**Task material**
----

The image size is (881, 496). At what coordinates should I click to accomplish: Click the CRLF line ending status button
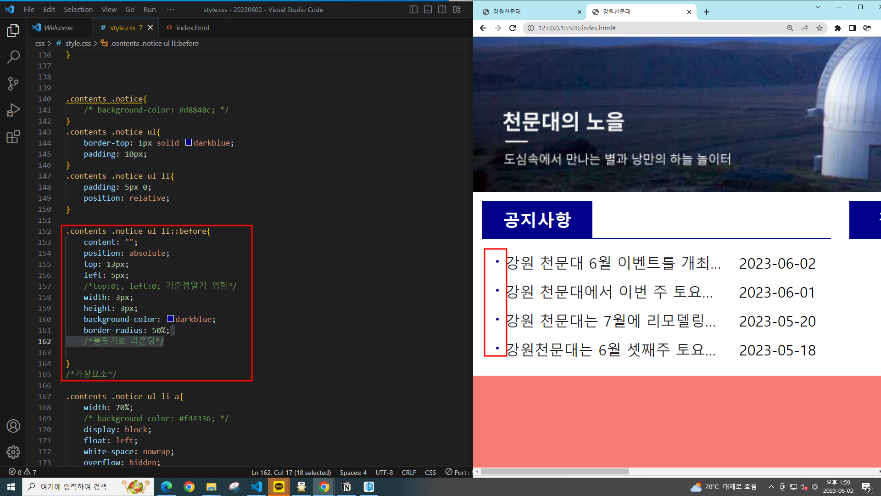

----

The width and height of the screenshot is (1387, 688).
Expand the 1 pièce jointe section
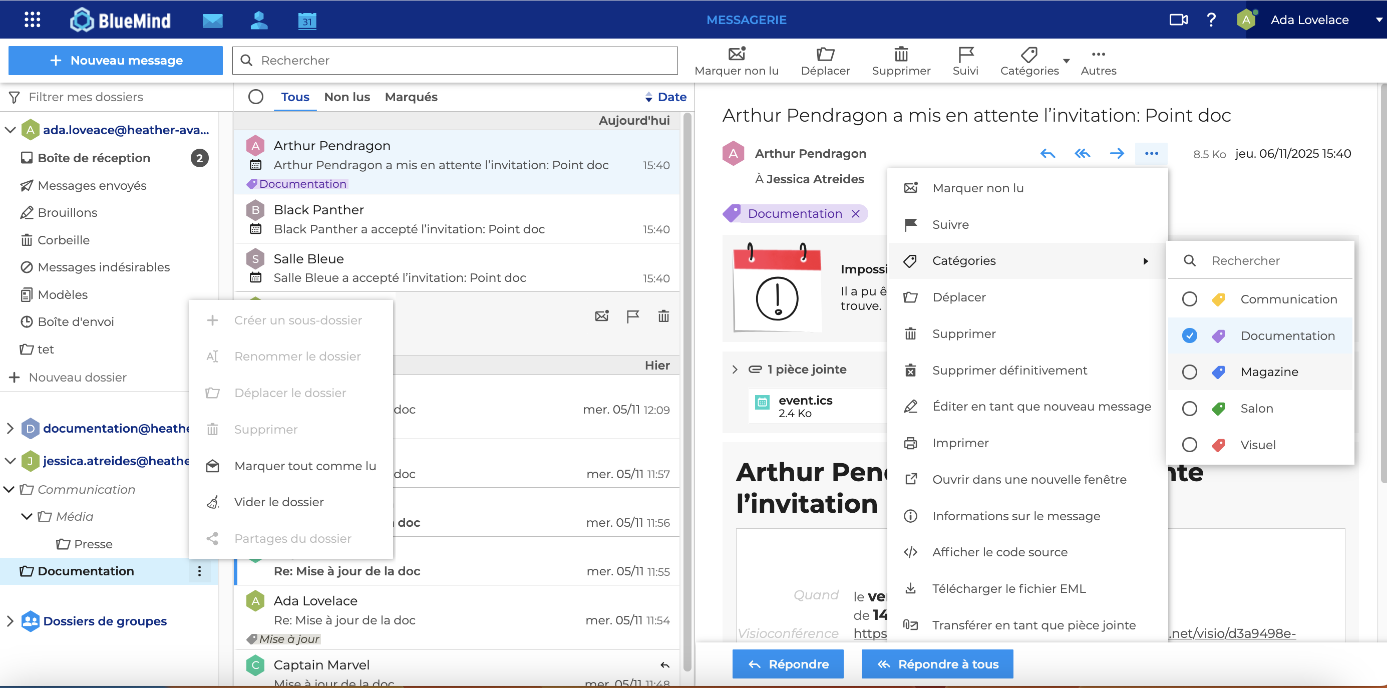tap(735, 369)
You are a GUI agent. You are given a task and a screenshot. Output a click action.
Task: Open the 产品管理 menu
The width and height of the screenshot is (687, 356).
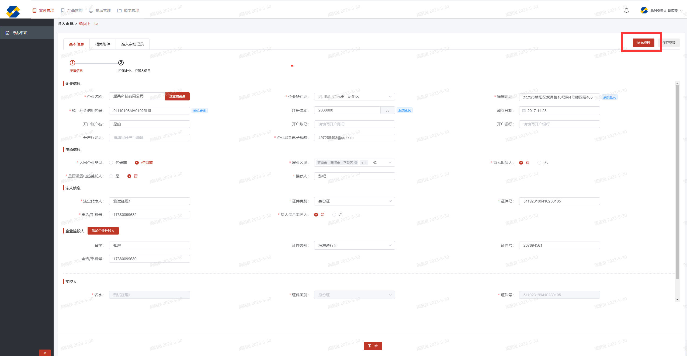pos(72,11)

----

Return all lines in the entries above that carry the word "click".

The image size is (881, 496). At what coordinates should I click to accomplish: Click the CRLF line ending status button
You are a GUI agent. You are given a task and a screenshot. Output a click action.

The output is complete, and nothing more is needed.